Wie eine ausbrennende Kerze wurde Leonas Stimme zum Satzende hin immer schwächer bis nur noch ein feiner Rauchschwaden durch das Zimmer zog, in dem tausend Düfte von Lavendel über Rosenholz waberten. Doch sie nahm gerade nichts davon wahr. Sie stierte Erik mit mühsam zurückgehaltener Wut an. Warum, ja, warum? Aus welchem Grund hatte Erik sich auf das Ganze eingelassen? Auf sie? Statt einer Antwort stand er auf und steuerte auf die Tür zu. Diese Szene kam Leona schmerzhaft vertraut vor. Wer drückte hier ständig auf die verdammte Replay-Taste?
„Das war wohl dieselbe Dummheit, die mich dazu verführt hat, den Autoschlüssel von meinem Vater zu schnappen", gab Erik zurück. Leona schluckte. Warum hatte sie gefragt? Diese Antwort war, als würde Schwimmbecken eiskaltes Wasser über ihrem Kopf ausgeleert werden. Sie war schockgefroren, zu einem Eisklotz erstarrt. Jetzt war sie das kleine Mädchen, die mit ihrem Dreirad über die Einfahrt zur Garage fuhr. Hinter der ihre Mama lief, damit ihrer kleinen Maus nichts passierte. Die kleine Leona, die an der Goldkette ihrer Mama zog, während die ihr eine Gute-Nacht-Geschichte vorlas.

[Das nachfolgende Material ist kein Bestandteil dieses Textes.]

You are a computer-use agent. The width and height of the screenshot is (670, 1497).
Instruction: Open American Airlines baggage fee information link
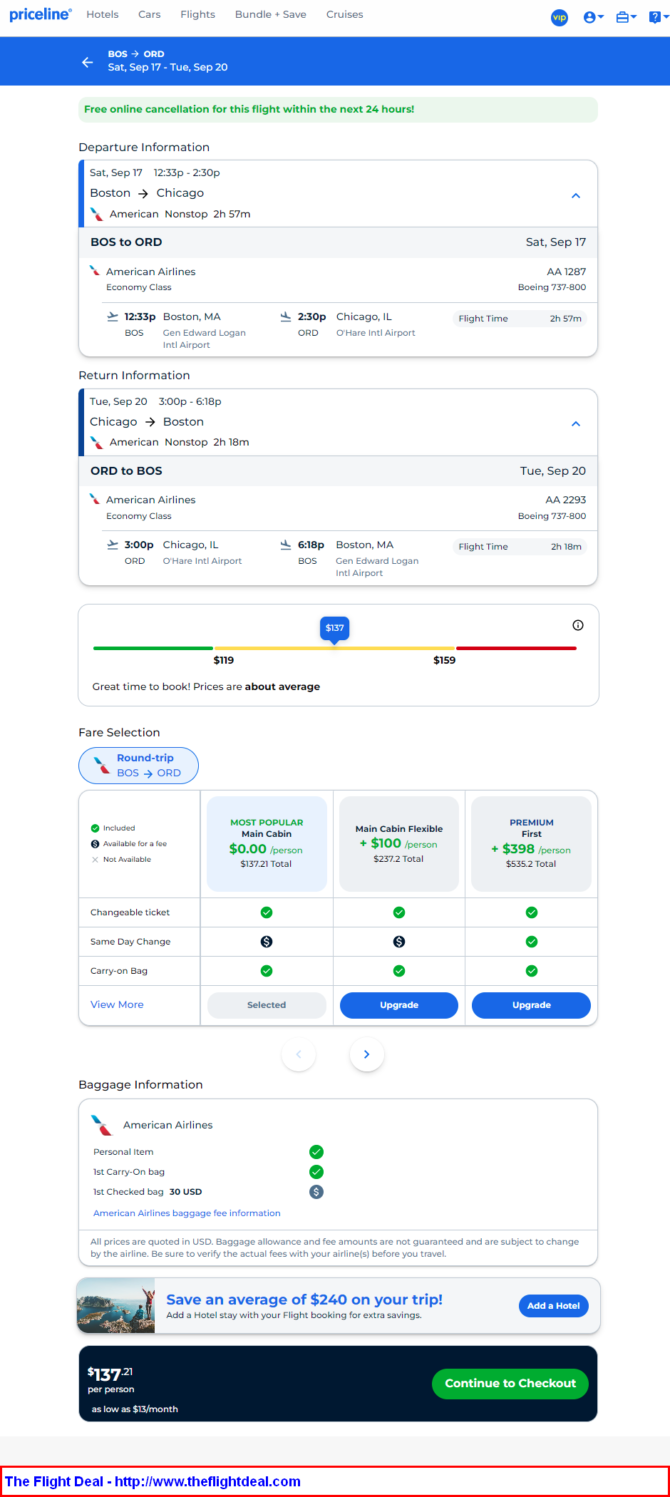click(187, 1213)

Dickflüssige Tränen drückten hinter Leonas Augen nach draußen. Sie spielte nur die Geschichte ihrer Mama nach. Sie, Leona, würde genau so enden wie die schwarzhaarige Frau, die sie geboren hatte. Der ganze Übermut, der Gedanke, alles haben zu können, ohne dafür irgendeinen Preis zu bezahlen. Irgendeinen.
„Bitte hilf mir", flüsterte sie. Hilflos. Sie war aufgeschmissen. An ihren Papa konnte sie sich nicht wenden, auf gar keinen Fall. Sie würde ihn in ein tiefes Loch stoßen, schon wieder. Dabei hatte sie ihm doch nur helfen wollen ... Oder war das nur eine Ausrede? Nur eine billige Ausrede, damit sie ihrem eigenen Willen folgen konnte? Nein – damit sie Sebastians Willen erfüllen konnte. Er hatte sie manipuliert, er ... Durch seine Liebe, die er ihr vorgespielt hatte. Ihr Freund, ihr Verlobter, der größte Lügner, den sie kannte!
Doch auch das war nur eine Ausrede. So ungeschützt wie in diesem Moment, hatte sie sich noch nie gefühlt. Hier stand sie nun, Leona Kellermann, die sich einen Schuldigen nach dem anderen suchte und dabei zu verleugnen versuchte, dass sie ihre Hand ausgestreckt hatte, dass sie sich die Taschen gefüllt hatte. Ein Dieb, der den anderen Dieb bestahl.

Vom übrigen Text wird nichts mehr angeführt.